=== Exercise tasks ===
1. In the article on Bridgend's urban forest below, in which town will the tree surgery and pruning programme begin?
2. Using the article on Bridgend's urban forest below, explain why Bridgend County Borough Council is carrying out the programme of tree work.
3. List every urban area of the county borough that the article on Bridgend's urban forest below names.

=== Text for analysis ===
Work to keep the county borough’s ‘urban forest’ in good health
Posted on: Friday 19 October 2018
A major programme of tree surgery and pruning will begin this month in Porthcawl before moving on to the rest of Bridgend County Borough’s ‘urban forest’.
Following an 18-month assessment, Bridgend County Borough Council is carrying out the work to ensure that local trees are kept in the best possible condition.
There are over 439,000 trees in the county borough’s urban areas of Bridgend, Maesteg, Porthcawl, Pencoed and Pyle. There are 60 different species of trees and shrubs, with ash, hawthorn and goat willow the most common species.
As well as using all of the necessary management techniques on trees that can be saved, any trees found to be decaying will need to be felled, while a number of new trees will be planted.
The urban trees that line our streets, frame roadsides, and grow in parks and gardens play an important role in our daily lives.
As well as making areas more pleasant places to live because of their appearance, urban trees provide habitats for wildlife, provide both sound and visual screening, act as windbreaks and also make a measurable impact in reducing flooding and filtering air pollution.

=== Dataset records ===
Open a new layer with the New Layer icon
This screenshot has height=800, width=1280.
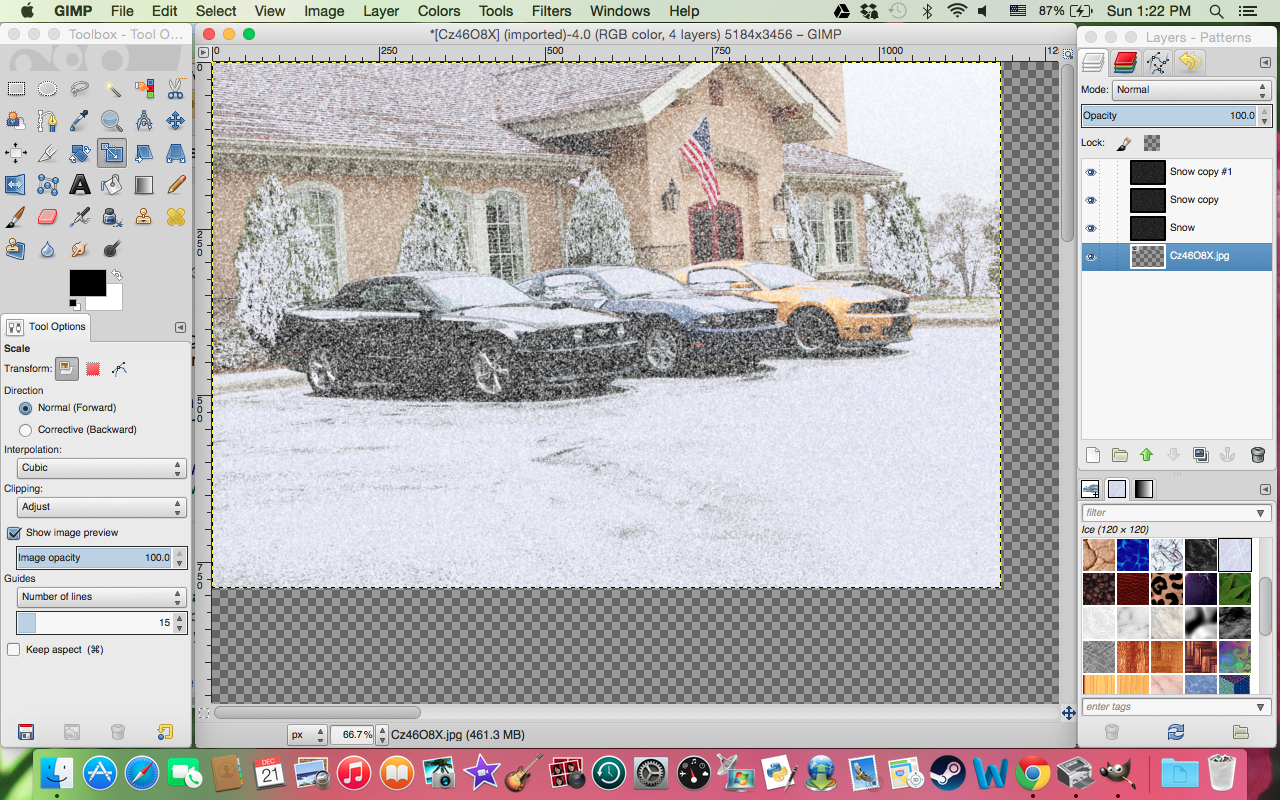[1093, 454]
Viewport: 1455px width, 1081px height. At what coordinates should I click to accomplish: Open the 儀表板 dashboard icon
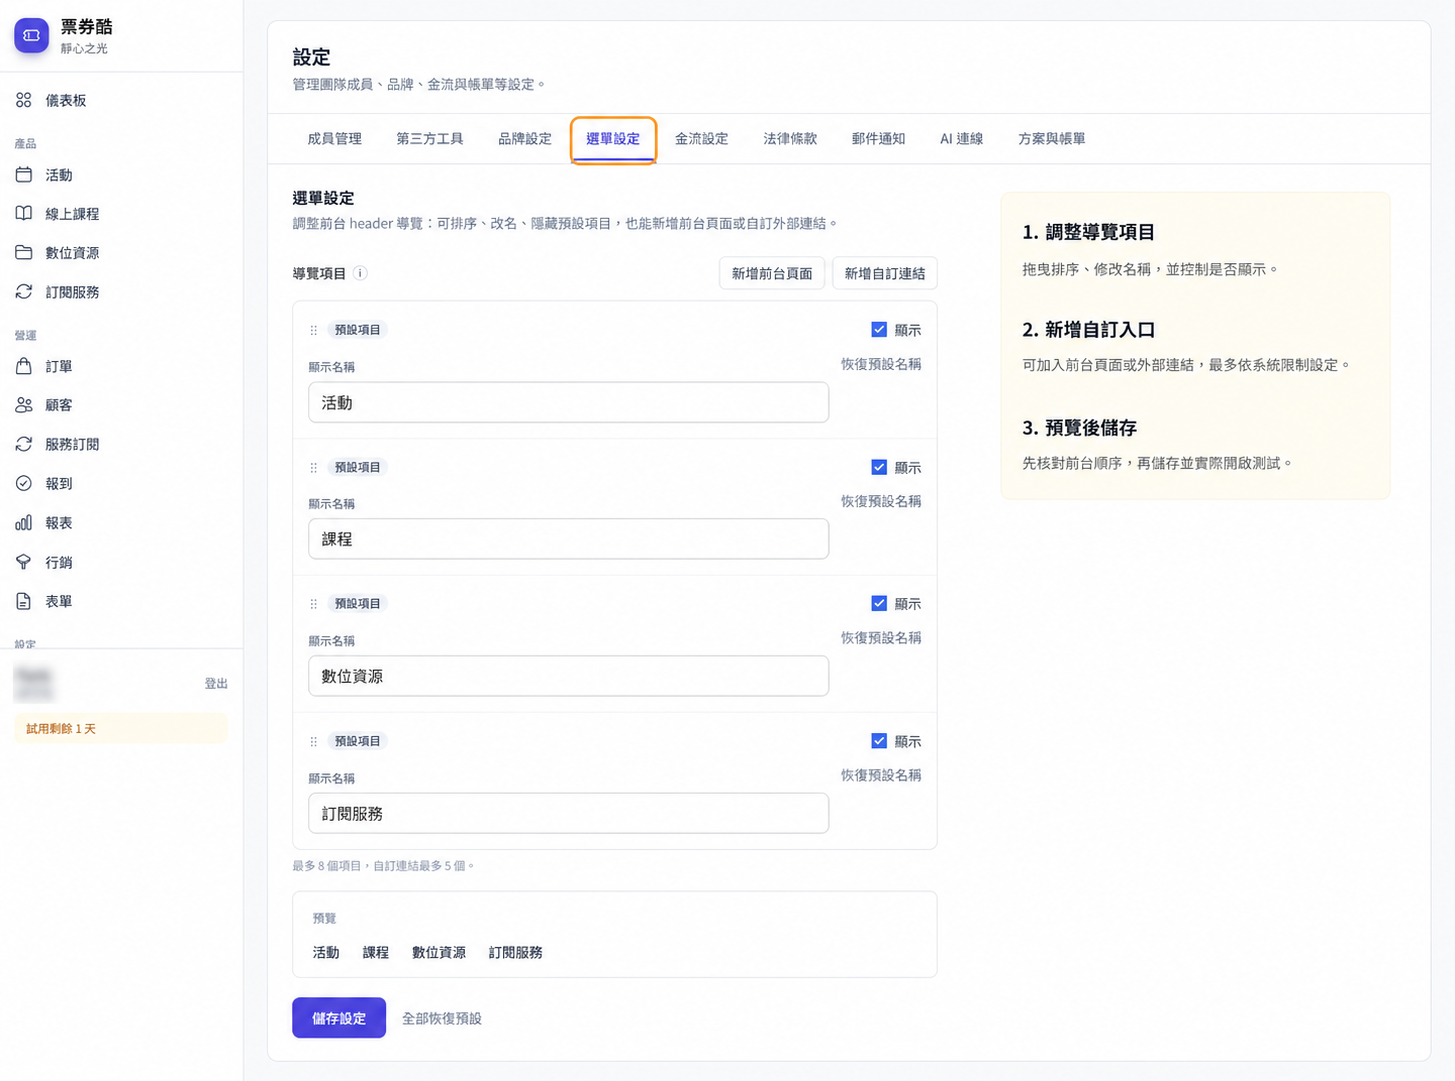click(24, 100)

=== Solutions to the problems ===
1. The programme will begin in Porthcawl.

2. After an 18-month assessment, the council is carrying out the work to ensure that local trees are kept in the best possible condition.

3. Bridgend, Maesteg, Porthcawl, Pencoed, Pyle